Страница 26 из 27
Серж откинулся головой на стенку кабины, закрыл глаза, переживая происшествие. Перед его внутренним взором все стояла картинка, в которой Братец Лис карабкается, бежит, по склону и пропадает, бежит и пропадает. Избавляясь от навязчивого изображения, капитан раскрыл широко глаза и уставился на снег под ногами, вбирая в себя его белизну, чистоту, пустоту. Постепенно отпустило, он отдышался, мотнул головой раз, другой. Только тогда сунул Лисов фонарь под броню и, сориентировавшись по направлению, со всех ног, виляя между кочек, бросился бегом к Воробью. Почти не скрываясь, лишь пригнулся пониже, – но так и бежать-то удобней. Почему-то он был уверен, что на этот раз добежит без приключений.

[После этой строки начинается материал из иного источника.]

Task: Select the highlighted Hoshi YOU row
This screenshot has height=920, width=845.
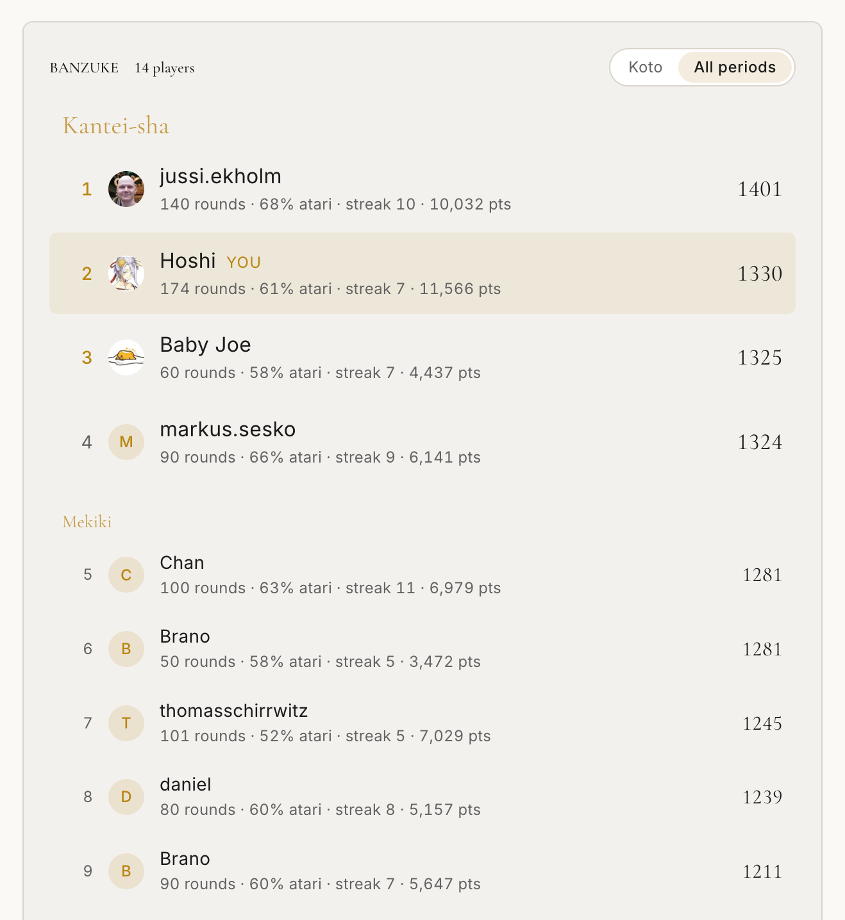Action: point(423,274)
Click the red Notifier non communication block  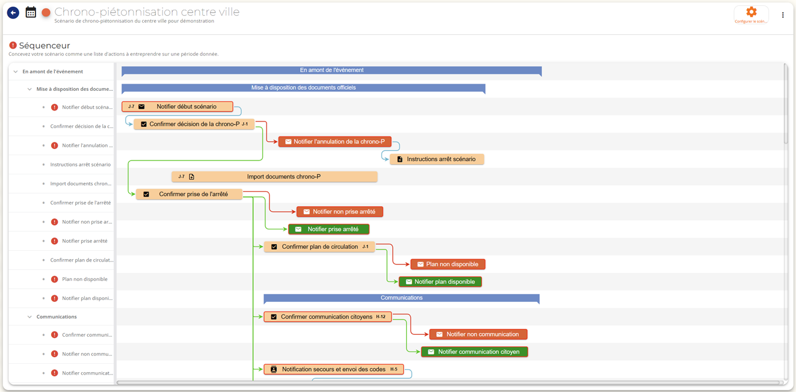point(478,334)
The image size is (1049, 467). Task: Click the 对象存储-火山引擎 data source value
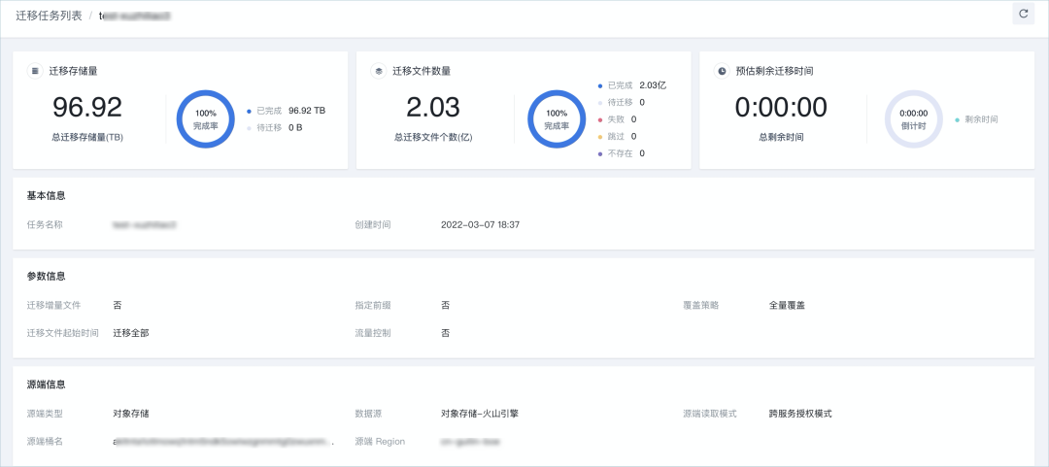tap(480, 413)
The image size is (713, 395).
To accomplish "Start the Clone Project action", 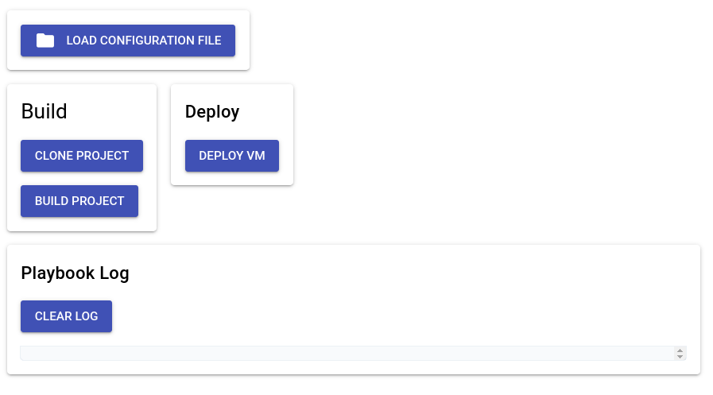I will pyautogui.click(x=82, y=156).
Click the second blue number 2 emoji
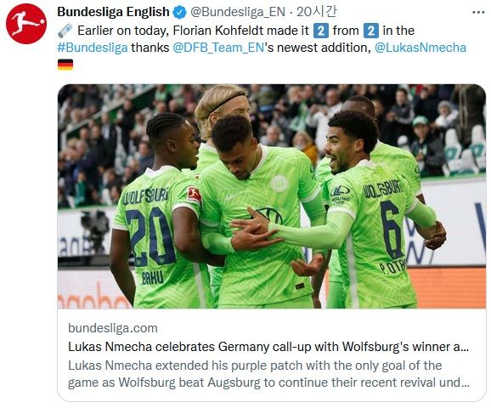491x408 pixels. [370, 31]
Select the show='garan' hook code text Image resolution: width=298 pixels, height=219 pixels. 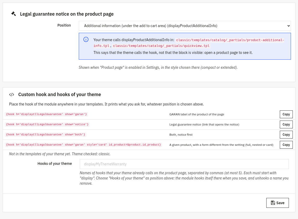[x=46, y=114]
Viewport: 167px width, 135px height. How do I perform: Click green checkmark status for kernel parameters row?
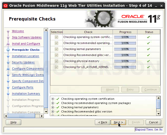click(x=148, y=49)
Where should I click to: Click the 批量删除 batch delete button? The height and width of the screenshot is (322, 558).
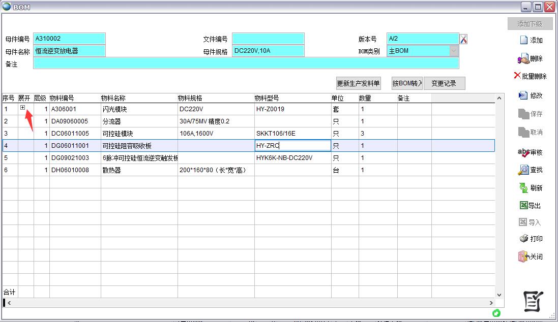coord(531,76)
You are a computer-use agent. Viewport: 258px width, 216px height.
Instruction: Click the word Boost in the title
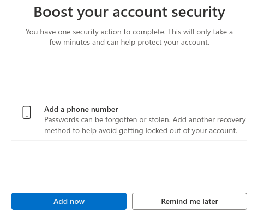point(53,12)
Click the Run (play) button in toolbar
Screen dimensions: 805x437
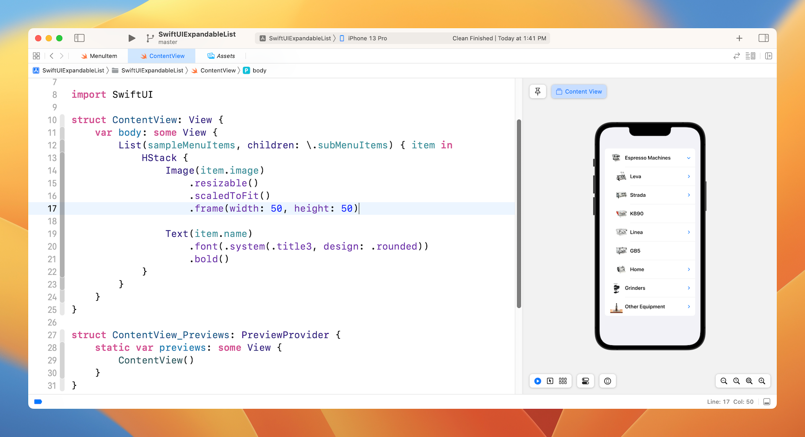[132, 38]
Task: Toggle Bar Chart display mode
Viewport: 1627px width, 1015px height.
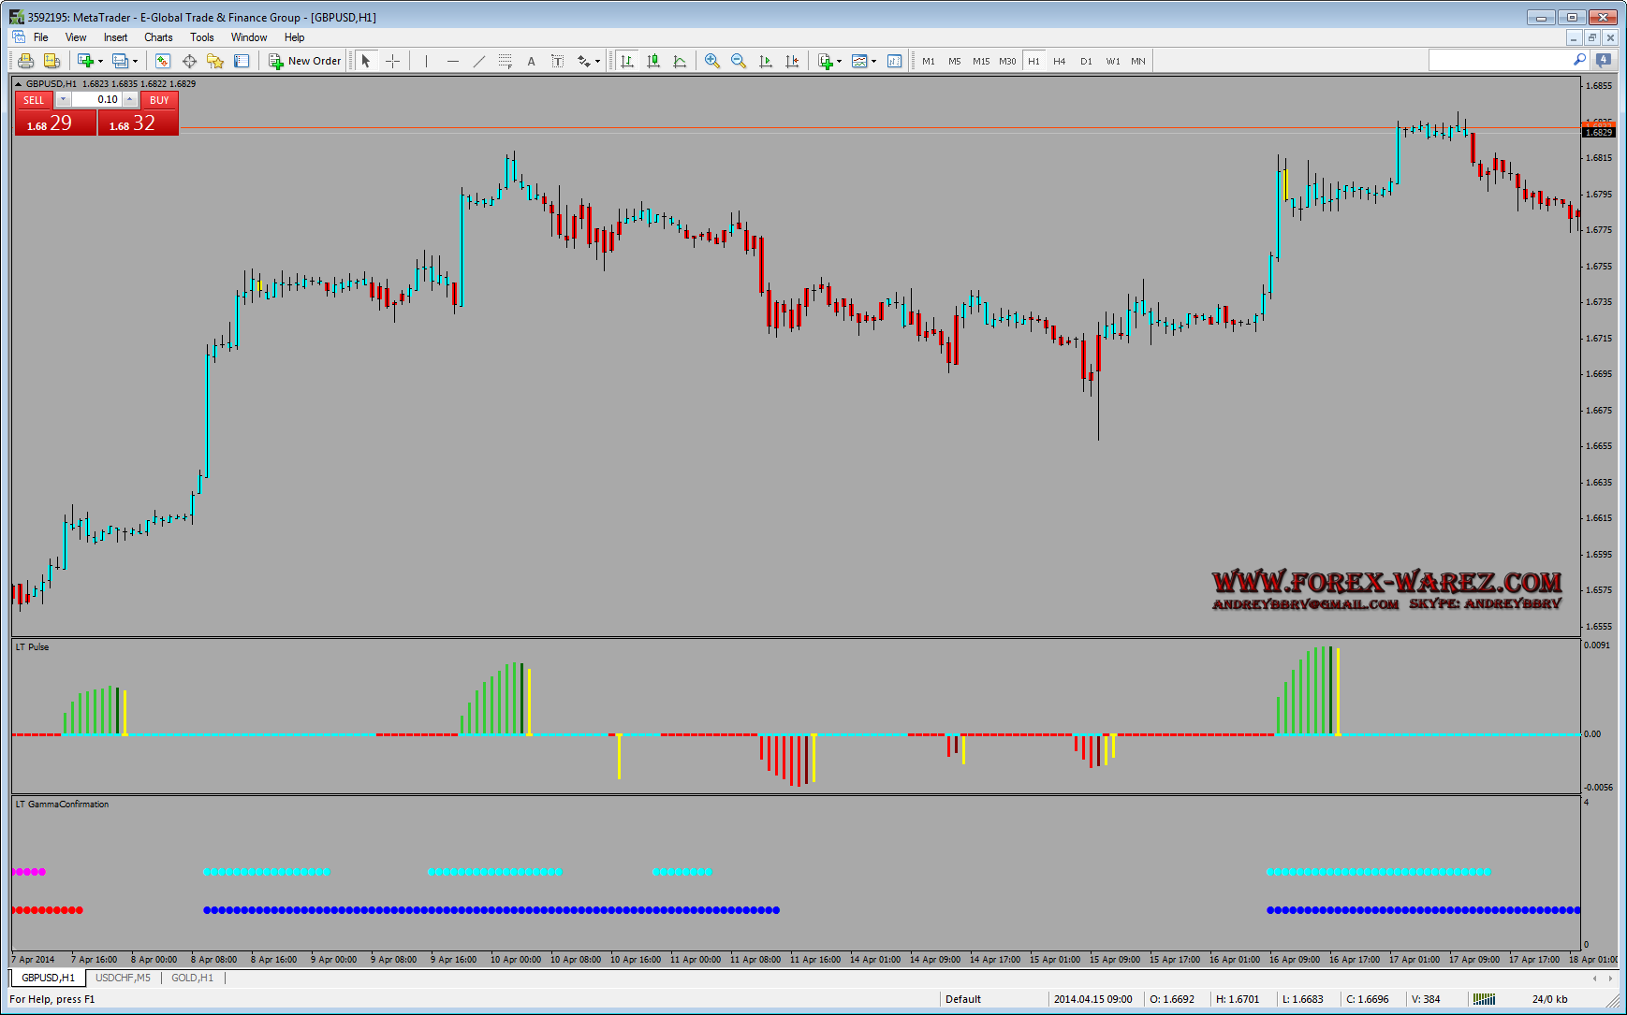Action: (627, 61)
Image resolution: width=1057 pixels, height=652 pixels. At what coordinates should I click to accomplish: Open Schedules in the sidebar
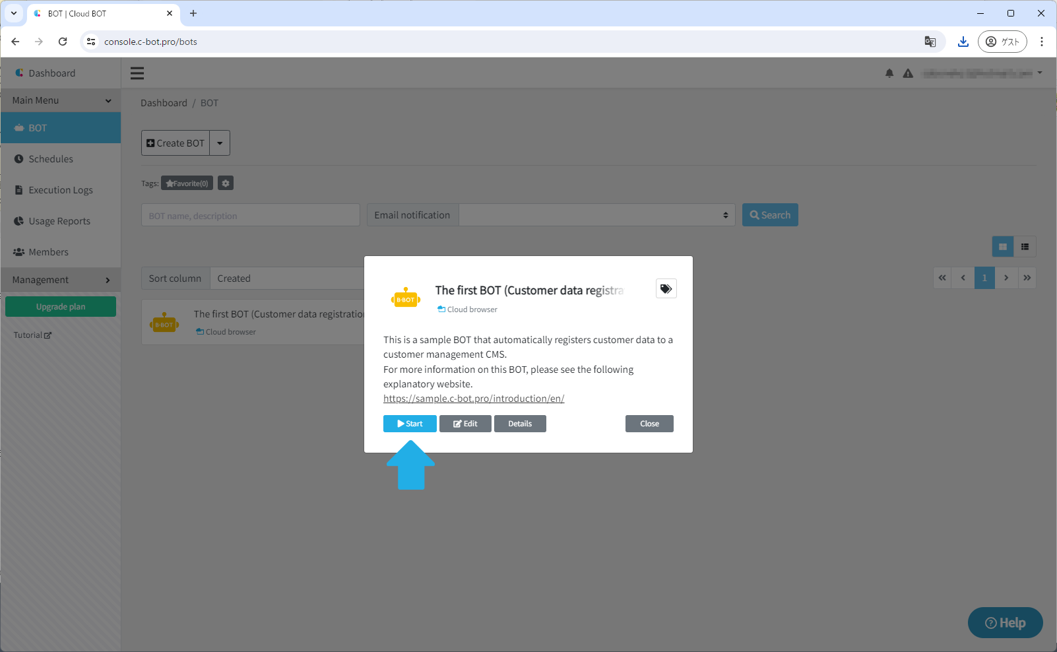pyautogui.click(x=51, y=159)
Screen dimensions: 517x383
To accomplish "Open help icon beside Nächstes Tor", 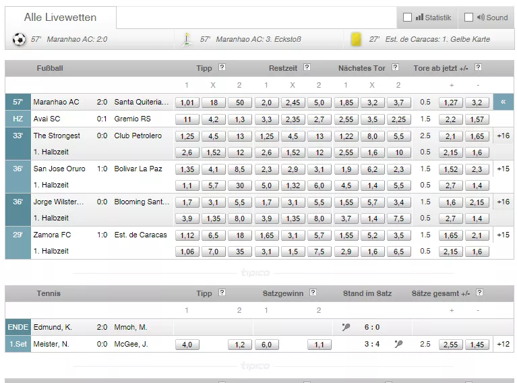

Двадцать шагов, пять ударов сердца. Рядом с лежащим бойцом он бросился на землю, на бок, плечом в снег. На самом деле, не совсем рядом, между ним и Воробьем торчало пару кочек. Вообще, промежутка между кочками едва хватало для одного, поэтому. Но, может, так даже лучше, было за чем укрыться, неизвестно же, что там его ждало.
Как обычно, получилось не так, как думалось. Воробей лежал на спине, в три четверти, приподняв пораженное плечо, в которое угодила эта зараза. При этом он как-то странно прогнулся, обвивая кочку, к которой привалился, позвоночником, так что плечо его высовывалось в аккурат в тот проход, по которому бежал взводный. И Серж, проскользив на боку по снегу метра полтора почти уткнулся носом в это. Отпрянув, отталкиваясь ногами, он отполз дальше, в сторону, и оттуда стал смотреть.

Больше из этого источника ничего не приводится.